- **Exercise instructions**:
Please copy the entries below word for word.

(Data entries)

************

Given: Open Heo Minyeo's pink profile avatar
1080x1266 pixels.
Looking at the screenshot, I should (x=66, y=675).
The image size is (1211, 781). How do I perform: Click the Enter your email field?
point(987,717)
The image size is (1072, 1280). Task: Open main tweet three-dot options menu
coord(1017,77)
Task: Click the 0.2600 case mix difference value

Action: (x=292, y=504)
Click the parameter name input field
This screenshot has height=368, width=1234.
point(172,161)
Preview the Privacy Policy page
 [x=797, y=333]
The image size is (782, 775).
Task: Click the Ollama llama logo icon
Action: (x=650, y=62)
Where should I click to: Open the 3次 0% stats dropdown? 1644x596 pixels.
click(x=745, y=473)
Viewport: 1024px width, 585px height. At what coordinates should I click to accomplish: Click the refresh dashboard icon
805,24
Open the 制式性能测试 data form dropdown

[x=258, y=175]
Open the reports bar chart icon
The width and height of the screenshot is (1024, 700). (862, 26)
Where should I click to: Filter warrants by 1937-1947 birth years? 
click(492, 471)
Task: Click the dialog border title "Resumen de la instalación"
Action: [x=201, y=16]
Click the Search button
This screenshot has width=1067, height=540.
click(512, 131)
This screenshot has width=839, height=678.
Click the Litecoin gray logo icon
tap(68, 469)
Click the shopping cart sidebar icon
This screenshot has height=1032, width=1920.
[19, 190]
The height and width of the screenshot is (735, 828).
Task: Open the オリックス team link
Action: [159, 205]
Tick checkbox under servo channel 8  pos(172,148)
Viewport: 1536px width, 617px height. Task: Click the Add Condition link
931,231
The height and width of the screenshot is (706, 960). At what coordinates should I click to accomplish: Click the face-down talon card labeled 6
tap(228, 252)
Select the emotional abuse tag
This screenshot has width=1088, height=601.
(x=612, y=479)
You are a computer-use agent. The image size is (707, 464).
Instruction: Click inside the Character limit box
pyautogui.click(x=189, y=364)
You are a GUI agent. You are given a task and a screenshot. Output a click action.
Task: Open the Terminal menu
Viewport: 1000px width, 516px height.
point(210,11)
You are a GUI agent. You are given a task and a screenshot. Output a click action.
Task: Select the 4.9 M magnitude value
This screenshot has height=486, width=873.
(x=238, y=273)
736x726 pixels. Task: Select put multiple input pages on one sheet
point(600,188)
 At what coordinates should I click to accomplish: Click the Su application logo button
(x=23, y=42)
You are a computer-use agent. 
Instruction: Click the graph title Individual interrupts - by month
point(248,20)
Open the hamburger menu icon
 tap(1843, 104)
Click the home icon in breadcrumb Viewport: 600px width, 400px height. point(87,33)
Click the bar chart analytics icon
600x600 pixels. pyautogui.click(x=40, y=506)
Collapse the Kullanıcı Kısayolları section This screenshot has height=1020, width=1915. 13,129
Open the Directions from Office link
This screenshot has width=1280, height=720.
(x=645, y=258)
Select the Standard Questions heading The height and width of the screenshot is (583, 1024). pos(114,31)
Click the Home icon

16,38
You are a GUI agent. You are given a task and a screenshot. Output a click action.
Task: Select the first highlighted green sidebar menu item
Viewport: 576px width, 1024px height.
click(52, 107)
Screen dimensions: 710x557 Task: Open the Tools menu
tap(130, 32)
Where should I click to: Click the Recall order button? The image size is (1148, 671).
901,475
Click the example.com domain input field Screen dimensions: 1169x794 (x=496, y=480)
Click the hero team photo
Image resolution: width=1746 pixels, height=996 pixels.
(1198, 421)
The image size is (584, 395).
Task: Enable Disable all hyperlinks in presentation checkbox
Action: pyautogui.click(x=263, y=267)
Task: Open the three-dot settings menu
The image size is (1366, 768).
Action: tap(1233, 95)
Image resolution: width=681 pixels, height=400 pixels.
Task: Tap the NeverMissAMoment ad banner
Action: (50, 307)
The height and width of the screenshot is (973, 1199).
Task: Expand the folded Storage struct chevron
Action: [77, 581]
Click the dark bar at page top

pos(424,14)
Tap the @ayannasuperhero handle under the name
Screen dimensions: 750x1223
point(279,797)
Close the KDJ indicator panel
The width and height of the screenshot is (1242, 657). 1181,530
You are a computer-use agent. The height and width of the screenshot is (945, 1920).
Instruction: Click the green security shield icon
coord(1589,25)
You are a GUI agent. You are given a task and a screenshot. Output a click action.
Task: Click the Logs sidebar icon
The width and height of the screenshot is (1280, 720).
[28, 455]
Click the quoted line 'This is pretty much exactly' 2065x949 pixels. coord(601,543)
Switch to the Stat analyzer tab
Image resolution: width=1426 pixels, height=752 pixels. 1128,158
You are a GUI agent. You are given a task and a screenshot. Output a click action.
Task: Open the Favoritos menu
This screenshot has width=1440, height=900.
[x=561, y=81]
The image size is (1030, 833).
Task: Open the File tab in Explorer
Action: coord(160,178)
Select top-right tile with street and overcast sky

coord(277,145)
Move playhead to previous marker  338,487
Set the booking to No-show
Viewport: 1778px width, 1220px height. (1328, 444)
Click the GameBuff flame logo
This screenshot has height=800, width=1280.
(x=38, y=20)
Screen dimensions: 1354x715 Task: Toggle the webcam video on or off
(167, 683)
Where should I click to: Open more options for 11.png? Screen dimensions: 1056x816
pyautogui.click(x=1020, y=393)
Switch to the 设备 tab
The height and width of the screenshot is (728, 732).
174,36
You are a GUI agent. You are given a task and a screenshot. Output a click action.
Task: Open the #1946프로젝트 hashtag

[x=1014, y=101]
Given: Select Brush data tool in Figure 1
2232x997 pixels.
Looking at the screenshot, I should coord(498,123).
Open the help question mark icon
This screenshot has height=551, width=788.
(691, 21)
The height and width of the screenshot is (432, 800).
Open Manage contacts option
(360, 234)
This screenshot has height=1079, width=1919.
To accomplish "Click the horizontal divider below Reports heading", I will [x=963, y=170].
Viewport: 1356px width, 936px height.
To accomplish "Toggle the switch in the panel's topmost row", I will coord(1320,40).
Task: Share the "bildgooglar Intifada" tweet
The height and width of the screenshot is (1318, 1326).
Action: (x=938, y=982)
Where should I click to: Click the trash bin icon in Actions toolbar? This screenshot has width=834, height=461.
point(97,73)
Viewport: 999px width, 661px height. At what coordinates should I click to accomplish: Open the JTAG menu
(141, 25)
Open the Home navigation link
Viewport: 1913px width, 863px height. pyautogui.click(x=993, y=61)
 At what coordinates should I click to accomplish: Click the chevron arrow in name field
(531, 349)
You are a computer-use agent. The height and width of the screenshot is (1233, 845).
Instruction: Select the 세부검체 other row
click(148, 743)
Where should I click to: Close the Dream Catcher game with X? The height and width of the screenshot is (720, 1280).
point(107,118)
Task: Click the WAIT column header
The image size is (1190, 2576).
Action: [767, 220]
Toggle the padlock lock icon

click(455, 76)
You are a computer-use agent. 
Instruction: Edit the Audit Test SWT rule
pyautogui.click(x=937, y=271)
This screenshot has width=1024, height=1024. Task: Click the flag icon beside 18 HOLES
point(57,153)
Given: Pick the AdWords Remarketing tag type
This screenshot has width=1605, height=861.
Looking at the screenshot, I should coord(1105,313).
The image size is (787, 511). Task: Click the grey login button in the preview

************

- **Written solution**:
Given: Open Heo Minyeo's pink profile avatar
1080x1266 pixels.
Looking at the screenshot, I should (x=66, y=675).
The image size is (1211, 781). How do I perform: Click the Enter your email field?
point(987,717)
The image size is (1072, 1280). Task: Open main tweet three-dot options menu
coord(1017,77)
Task: Click the 0.2600 case mix difference value

Action: (x=292, y=504)
Click the parameter name input field
This screenshot has height=368, width=1234.
point(172,161)
Preview the Privacy Policy page
 [x=797, y=333]
The image size is (782, 775).
Task: Click the Ollama llama logo icon
Action: (x=650, y=62)
Where should I click to: Open the 3次 0% stats dropdown? 1644x596 pixels.
click(x=745, y=473)
Viewport: 1024px width, 585px height. At what coordinates should I click to accomplish: Click the refresh dashboard icon
805,24
Open the 制式性能测试 data form dropdown

[x=258, y=175]
Open the reports bar chart icon
The width and height of the screenshot is (1024, 700). (862, 26)
Where should I click to: Filter warrants by 1937-1947 birth years? 
click(492, 471)
Task: Click the dialog border title "Resumen de la instalación"
Action: [x=201, y=16]
Click the Search button
This screenshot has width=1067, height=540.
click(512, 131)
This screenshot has width=839, height=678.
Click the Litecoin gray logo icon
tap(68, 469)
Click the shopping cart sidebar icon
This screenshot has height=1032, width=1920.
[19, 190]
The height and width of the screenshot is (735, 828).
Task: Open the オリックス team link
Action: [159, 205]
Tick checkbox under servo channel 8  pos(172,148)
Viewport: 1536px width, 617px height. Task: Click the Add Condition link
931,231
The height and width of the screenshot is (706, 960). At what coordinates should I click to accomplish: Click the face-down talon card labeled 6
tap(228, 252)
Select the emotional abuse tag
This screenshot has width=1088, height=601.
(x=612, y=479)
You are a computer-use agent. The image size is (707, 464).
Instruction: Click inside the Character limit box
pyautogui.click(x=189, y=364)
You are a GUI agent. You are given a task and a screenshot. Output a click action.
Task: Open the Terminal menu
Viewport: 1000px width, 516px height.
point(210,11)
You are a GUI agent. You are given a task and a screenshot. Output a click action.
Task: Select the 4.9 M magnitude value
This screenshot has height=486, width=873.
(x=238, y=273)
736x726 pixels. Task: Select put multiple input pages on one sheet
point(600,188)
 At what coordinates should I click to accomplish: Click the Su application logo button
(x=23, y=42)
You are a computer-use agent. 
Instruction: Click the graph title Individual interrupts - by month
point(248,20)
Open the hamburger menu icon
 tap(1843, 104)
Click the home icon in breadcrumb Viewport: 600px width, 400px height. point(87,33)
Click the bar chart analytics icon
600x600 pixels. pyautogui.click(x=40, y=506)
Collapse the Kullanıcı Kısayolları section This screenshot has height=1020, width=1915. 13,129
Open the Directions from Office link
This screenshot has width=1280, height=720.
(x=645, y=258)
Select the Standard Questions heading The height and width of the screenshot is (583, 1024). pos(114,31)
Click the Home icon

16,38
You are a GUI agent. You are given a task and a screenshot. Output a click action.
Task: Select the first highlighted green sidebar menu item
Viewport: 576px width, 1024px height.
click(52, 107)
Screen dimensions: 710x557 Task: Open the Tools menu
tap(130, 32)
Where should I click to: Click the Recall order button? The image size is (1148, 671).
901,475
Click the example.com domain input field Screen dimensions: 1169x794 (x=496, y=480)
Click the hero team photo
Image resolution: width=1746 pixels, height=996 pixels.
(1198, 421)
The image size is (584, 395).
Task: Enable Disable all hyperlinks in presentation checkbox
Action: pyautogui.click(x=263, y=267)
Task: Open the three-dot settings menu
The image size is (1366, 768).
Action: tap(1233, 95)
Image resolution: width=681 pixels, height=400 pixels.
Task: Tap the NeverMissAMoment ad banner
Action: (50, 307)
The height and width of the screenshot is (973, 1199).
Task: Expand the folded Storage struct chevron
Action: [77, 581]
Click the dark bar at page top

pos(424,14)
Tap the @ayannasuperhero handle under the name
Screen dimensions: 750x1223
point(279,797)
Close the KDJ indicator panel
The width and height of the screenshot is (1242, 657). 1181,530
You are a computer-use agent. The height and width of the screenshot is (945, 1920).
Instruction: Click the green security shield icon
coord(1589,25)
You are a GUI agent. You are given a task and a screenshot. Output a click action.
Task: Click the Logs sidebar icon
The width and height of the screenshot is (1280, 720).
[28, 455]
Click the quoted line 'This is pretty much exactly' 2065x949 pixels. coord(601,543)
Switch to the Stat analyzer tab
Image resolution: width=1426 pixels, height=752 pixels. 1128,158
You are a GUI agent. You are given a task and a screenshot. Output a click action.
Task: Open the Favoritos menu
This screenshot has width=1440, height=900.
[x=561, y=81]
The image size is (1030, 833).
Task: Open the File tab in Explorer
Action: coord(160,178)
Select top-right tile with street and overcast sky

coord(277,145)
Move playhead to previous marker  338,487
Set the booking to No-show
Viewport: 1778px width, 1220px height. (1328, 444)
Click the GameBuff flame logo
This screenshot has height=800, width=1280.
(x=38, y=20)
Screen dimensions: 1354x715 Task: Toggle the webcam video on or off
(167, 683)
Where should I click to: Open more options for 11.png? Screen dimensions: 1056x816
pyautogui.click(x=1020, y=393)
Switch to the 设备 tab
The height and width of the screenshot is (728, 732).
174,36
You are a GUI agent. You are given a task and a screenshot. Output a click action.
Task: Open the #1946프로젝트 hashtag

[x=1014, y=101]
Given: Select Brush data tool in Figure 1
2232x997 pixels.
Looking at the screenshot, I should coord(498,123).
Open the help question mark icon
This screenshot has height=551, width=788.
(691, 21)
The height and width of the screenshot is (432, 800).
Open Manage contacts option
(360, 234)
This screenshot has height=1079, width=1919.
To accomplish "Click the horizontal divider below Reports heading", I will [x=963, y=170].
Viewport: 1356px width, 936px height.
To accomplish "Toggle the switch in the panel's topmost row", I will coord(1320,40).
Task: Share the "bildgooglar Intifada" tweet
The height and width of the screenshot is (1318, 1326).
Action: (x=938, y=982)
Where should I click to: Click the trash bin icon in Actions toolbar? This screenshot has width=834, height=461.
point(97,73)
Viewport: 999px width, 661px height. At what coordinates should I click to accomplish: Open the JTAG menu
(141, 25)
Open the Home navigation link
Viewport: 1913px width, 863px height. pyautogui.click(x=993, y=61)
 At what coordinates should I click to accomplish: Click the chevron arrow in name field
(531, 349)
You are a computer-use agent. The height and width of the screenshot is (1233, 845).
Instruction: Select the 세부검체 other row
click(148, 743)
Where should I click to: Close the Dream Catcher game with X? The height and width of the screenshot is (720, 1280).
point(107,118)
Task: Click the WAIT column header
The image size is (1190, 2576).
Action: [767, 220]
Toggle the padlock lock icon

click(455, 76)
You are a computer-use agent. 
Instruction: Edit the Audit Test SWT rule
pyautogui.click(x=937, y=271)
This screenshot has width=1024, height=1024. Task: Click the flag icon beside 18 HOLES
point(57,153)
Given: Pick the AdWords Remarketing tag type
This screenshot has width=1605, height=861.
Looking at the screenshot, I should coord(1105,313).
The image size is (787, 511). Task: Click the grey login button in the preview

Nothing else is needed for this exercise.